To this end it’s proposed the state benefit system is altered, abolishing its overarching, penny pinching bureaucracy and instead everyone, irrespective of their circumstances is given free money, a so called universal basic income. It sounds bizarre but when the only beneficiaries of “business” will be the business owners themselves and, by means of taxation on profits, the state, how else are populations to be supported?

Naturally, it is the political left who are most sympathetic to this idea, while the right struggle with it, quoting the “immorality” of paying “scroungers” to stay at home while others work. But in a future world without any meaningful work whatsoever for the majority, whether they want to work or not, the options, other than starvation, seem limited.

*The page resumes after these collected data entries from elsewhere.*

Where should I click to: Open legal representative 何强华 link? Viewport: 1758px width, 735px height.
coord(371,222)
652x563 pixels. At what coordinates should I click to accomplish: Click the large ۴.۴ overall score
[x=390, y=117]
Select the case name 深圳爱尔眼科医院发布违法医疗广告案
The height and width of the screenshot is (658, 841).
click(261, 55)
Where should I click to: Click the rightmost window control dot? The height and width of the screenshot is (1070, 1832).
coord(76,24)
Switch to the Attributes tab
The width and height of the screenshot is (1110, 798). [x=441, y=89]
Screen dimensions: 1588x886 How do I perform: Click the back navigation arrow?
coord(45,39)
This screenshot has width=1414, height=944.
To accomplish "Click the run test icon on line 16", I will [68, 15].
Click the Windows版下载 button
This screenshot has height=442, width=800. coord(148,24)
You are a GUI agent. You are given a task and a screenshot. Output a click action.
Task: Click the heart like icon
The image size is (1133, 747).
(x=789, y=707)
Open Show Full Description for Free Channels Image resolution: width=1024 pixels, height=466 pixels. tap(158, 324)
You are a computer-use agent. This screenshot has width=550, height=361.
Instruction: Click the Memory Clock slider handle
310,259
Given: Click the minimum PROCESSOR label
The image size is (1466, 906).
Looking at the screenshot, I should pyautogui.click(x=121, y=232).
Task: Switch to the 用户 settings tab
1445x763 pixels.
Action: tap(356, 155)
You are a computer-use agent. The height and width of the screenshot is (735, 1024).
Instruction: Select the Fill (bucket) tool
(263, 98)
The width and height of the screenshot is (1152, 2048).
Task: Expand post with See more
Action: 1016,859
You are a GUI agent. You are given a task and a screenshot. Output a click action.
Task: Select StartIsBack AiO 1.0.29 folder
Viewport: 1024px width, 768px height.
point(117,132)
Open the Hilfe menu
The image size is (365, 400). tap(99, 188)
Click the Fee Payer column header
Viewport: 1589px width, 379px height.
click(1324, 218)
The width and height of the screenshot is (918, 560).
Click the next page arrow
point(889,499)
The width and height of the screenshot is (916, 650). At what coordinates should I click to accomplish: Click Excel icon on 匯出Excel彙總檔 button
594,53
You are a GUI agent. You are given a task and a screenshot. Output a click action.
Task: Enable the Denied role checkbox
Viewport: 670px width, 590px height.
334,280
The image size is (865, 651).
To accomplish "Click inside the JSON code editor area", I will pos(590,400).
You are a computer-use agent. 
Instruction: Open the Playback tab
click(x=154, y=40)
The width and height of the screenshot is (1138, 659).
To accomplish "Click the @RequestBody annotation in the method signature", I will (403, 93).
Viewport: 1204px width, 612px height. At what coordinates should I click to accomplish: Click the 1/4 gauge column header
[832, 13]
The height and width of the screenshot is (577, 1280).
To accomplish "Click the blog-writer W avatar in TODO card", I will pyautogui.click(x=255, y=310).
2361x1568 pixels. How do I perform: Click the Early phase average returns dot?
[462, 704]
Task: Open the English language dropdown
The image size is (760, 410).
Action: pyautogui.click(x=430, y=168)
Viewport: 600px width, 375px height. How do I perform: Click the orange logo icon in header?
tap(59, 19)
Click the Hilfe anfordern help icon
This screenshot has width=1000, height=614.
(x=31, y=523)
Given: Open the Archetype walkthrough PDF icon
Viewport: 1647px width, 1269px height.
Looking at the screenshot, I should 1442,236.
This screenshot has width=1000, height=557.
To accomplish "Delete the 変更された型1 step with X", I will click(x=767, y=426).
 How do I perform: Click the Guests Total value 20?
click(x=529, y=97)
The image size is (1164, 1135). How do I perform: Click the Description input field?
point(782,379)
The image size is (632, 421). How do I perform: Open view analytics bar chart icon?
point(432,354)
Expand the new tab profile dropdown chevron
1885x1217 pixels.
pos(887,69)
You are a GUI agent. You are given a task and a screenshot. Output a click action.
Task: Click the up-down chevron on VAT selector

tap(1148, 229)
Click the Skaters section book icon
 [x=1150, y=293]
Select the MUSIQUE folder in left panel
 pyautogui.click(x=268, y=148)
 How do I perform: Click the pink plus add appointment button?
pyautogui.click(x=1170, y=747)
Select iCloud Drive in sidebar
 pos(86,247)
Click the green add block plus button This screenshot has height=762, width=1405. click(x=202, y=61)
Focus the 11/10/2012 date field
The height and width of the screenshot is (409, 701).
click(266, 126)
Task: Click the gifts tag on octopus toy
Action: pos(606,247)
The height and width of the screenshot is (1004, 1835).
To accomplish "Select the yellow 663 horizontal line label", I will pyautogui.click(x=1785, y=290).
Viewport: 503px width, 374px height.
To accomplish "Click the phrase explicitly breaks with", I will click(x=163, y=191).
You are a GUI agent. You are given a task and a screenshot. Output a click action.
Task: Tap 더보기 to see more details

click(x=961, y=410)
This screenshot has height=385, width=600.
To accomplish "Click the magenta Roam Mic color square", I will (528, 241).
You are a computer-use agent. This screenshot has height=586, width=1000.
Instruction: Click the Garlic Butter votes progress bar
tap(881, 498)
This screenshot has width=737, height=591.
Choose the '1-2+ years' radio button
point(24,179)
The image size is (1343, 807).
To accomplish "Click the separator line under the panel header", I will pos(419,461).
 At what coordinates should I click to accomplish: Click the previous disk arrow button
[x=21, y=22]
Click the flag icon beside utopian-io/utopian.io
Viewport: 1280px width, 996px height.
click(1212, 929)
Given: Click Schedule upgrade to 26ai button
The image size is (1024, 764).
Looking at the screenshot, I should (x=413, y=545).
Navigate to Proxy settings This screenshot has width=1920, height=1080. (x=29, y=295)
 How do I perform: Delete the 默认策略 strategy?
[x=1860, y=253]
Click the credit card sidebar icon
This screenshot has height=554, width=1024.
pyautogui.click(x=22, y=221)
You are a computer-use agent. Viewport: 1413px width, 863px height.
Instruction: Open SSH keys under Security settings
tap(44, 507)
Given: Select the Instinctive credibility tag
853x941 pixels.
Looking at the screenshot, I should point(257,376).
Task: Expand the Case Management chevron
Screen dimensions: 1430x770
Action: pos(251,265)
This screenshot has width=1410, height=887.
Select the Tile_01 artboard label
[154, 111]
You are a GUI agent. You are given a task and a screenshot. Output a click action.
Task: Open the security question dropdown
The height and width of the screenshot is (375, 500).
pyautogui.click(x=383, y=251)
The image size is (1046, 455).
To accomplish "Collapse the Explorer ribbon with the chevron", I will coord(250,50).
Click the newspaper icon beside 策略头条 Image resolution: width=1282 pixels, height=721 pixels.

We are seeing various experimental trials of universal basic income now, including one in Finland which awards £500 a month – no strings, no means test. It doesn’t sound like a lot – and that’s because it isn’t. You’d need to be a magician to survive for long off that, and there’s the rub. It’s clearly no panacea, but results are encouraging.

Left leaning administrations will be more generous than the right in setting this level of subsistence, but the poor can hardly go on strike to demand an increase, so may find themselves trapped in poverty anyway, while a technocratic elite continue to reap the lions share of paid work, in addition of course to the basic income.

But it is at least a question being asked by those serious about the future. The answers are varied and uncertain for now, but without such progressive thinking all visions of a future for the west are at best unsettling, at worst unthinkable.